Baseballs have been bouncing off the mirror for two seasons now and it sparkles on, untroubled, unscratched, un-marred. Litwhiler uses the mirror to show his pitchers how they can telegraph a curve or a fast ball, how they can fall off balance as they deliver a pitch, how they can develop a rhythmic sameness to their pitching motion. He turns them sideways and has them practice pick-off moves to the bases. The pitchers see themselves as the batter or base runner sees them, and they begin to understand what they are doing and why.

Here is Danny's bunting bat, a regular bat that is sliced in half lengthwise, except for the handle, for use in bunting practice. An ellipse cut out of the bottom between the handle and what remains of the hitting surface reminds the batter to keep his hands away from the business end of the bat when he bunts. The half-watermelon hitting surface makes the batter lift the bat and bunt down at the ball, which is the proper way to do it. (If you bunt with the top half of a regular bat you pop up.

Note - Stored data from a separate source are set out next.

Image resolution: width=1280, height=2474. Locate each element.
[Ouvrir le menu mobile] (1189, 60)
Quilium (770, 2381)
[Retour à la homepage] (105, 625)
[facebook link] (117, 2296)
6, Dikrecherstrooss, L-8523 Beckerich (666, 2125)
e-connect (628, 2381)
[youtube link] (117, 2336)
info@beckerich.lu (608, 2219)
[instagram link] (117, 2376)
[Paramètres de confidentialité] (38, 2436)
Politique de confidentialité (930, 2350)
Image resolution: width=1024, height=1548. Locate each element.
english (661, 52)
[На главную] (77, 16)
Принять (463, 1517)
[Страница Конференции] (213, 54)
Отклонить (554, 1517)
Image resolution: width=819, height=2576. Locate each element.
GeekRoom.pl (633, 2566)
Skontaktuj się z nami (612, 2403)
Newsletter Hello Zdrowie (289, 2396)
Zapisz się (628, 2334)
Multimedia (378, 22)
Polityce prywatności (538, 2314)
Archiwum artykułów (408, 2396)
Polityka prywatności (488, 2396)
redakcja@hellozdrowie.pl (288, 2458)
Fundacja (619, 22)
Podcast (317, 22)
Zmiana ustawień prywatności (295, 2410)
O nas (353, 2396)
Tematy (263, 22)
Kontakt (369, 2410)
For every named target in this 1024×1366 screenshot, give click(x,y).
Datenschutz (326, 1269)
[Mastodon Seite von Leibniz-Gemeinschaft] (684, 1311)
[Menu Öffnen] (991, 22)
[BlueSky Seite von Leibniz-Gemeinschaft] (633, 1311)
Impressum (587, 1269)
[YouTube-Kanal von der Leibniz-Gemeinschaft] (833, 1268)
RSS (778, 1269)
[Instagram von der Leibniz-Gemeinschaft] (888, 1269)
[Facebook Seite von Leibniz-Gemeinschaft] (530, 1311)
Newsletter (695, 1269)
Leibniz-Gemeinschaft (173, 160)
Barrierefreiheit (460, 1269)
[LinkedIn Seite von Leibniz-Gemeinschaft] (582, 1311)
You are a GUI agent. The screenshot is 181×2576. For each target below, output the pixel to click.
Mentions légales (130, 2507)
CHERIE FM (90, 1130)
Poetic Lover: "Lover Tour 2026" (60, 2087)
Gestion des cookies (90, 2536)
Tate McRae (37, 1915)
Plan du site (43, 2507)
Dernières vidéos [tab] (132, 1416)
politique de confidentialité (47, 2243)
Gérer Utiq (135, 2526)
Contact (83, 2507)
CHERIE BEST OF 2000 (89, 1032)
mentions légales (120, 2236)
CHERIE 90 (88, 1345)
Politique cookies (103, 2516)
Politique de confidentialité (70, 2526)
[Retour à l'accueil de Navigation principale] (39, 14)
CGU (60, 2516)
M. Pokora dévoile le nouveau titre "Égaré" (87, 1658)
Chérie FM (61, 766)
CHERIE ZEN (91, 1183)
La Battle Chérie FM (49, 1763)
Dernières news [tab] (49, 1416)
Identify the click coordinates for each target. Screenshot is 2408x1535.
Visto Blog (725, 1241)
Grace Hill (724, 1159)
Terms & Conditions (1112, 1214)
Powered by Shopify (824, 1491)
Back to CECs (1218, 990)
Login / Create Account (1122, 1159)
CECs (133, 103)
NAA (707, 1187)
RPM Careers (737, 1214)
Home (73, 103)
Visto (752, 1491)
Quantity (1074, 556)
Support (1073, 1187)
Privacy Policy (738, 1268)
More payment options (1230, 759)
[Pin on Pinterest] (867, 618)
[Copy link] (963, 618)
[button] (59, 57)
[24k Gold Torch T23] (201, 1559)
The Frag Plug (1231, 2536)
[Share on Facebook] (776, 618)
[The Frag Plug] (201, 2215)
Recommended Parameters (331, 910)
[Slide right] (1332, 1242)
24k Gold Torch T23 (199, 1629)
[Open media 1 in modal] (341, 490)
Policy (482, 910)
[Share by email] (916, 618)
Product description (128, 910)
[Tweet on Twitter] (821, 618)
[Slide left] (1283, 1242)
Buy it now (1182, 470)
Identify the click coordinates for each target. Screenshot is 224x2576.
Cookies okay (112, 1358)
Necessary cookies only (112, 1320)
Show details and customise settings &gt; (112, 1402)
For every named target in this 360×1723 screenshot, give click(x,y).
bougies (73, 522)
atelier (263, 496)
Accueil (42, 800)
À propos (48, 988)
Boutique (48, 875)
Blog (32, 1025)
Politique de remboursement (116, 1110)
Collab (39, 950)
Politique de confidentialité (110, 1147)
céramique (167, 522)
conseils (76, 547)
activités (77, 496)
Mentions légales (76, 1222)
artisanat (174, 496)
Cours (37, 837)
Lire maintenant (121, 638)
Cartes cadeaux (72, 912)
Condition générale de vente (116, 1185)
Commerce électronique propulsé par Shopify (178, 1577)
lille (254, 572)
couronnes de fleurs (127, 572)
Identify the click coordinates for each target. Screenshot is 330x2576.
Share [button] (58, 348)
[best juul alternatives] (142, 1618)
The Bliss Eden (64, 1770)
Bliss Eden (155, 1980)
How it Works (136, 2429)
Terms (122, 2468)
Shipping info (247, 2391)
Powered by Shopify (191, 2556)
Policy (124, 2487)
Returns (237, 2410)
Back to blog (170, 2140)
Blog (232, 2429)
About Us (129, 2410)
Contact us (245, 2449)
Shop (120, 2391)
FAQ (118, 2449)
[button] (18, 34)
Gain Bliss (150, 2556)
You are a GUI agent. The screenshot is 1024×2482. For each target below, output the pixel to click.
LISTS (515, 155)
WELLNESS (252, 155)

If you bunt with the front surface the bunt rebounds too quickly to the infield and invites a double play.)

Litwhiler is always asking, always learning. This spring he went down to the training camps and asked Luke Appling, a recognized genius at hitting to the opposite field, how he did it. "Easy," Appling said. "You stand against a fence and swing." Appling stood no more than a foot or so from the side of a batting cage, facing it, and swung his bat hard. His hands had to stay close to his chest as he swung so that the bat would not hit the cage. When he tried it away from the cage his hands stayed close to his chest and his wrists did not break in the swing of the bat until they were in front of his body. Litwhiler tried it when he got back to Florida State and then took batting practice with his players. "I hit the ball on a line over the scoreboard in right field," Danny says. "I never in my life hit a ball like that to right, not even in the majors." Now the Appling Technique for Opposite Field Hitting is a part of the Litwhiler coaching method.

With his intelligence, his years of working with young players, his extraordinary knowledge of baseball, his major league experience, his humor, his stories, his sense of public relations, Litwhiler would be an ideal manager for a major league team. He was asked what he would do if he were offered such a job. "Oh, I wouldn't want to leave here," he said. "I like this college atmosphere. It's a good way to live." He smiled. "Of course, I could ask the president of the university for a leave of absence, to get my doctorate in baseball. Then I could come back here after I got fired."

PHOTO

UNBREAKABLE MIRROR reflects Danny Litwhiler (right) and star Florida State Pitcher Al Beccacio, whose legs appear in foreground.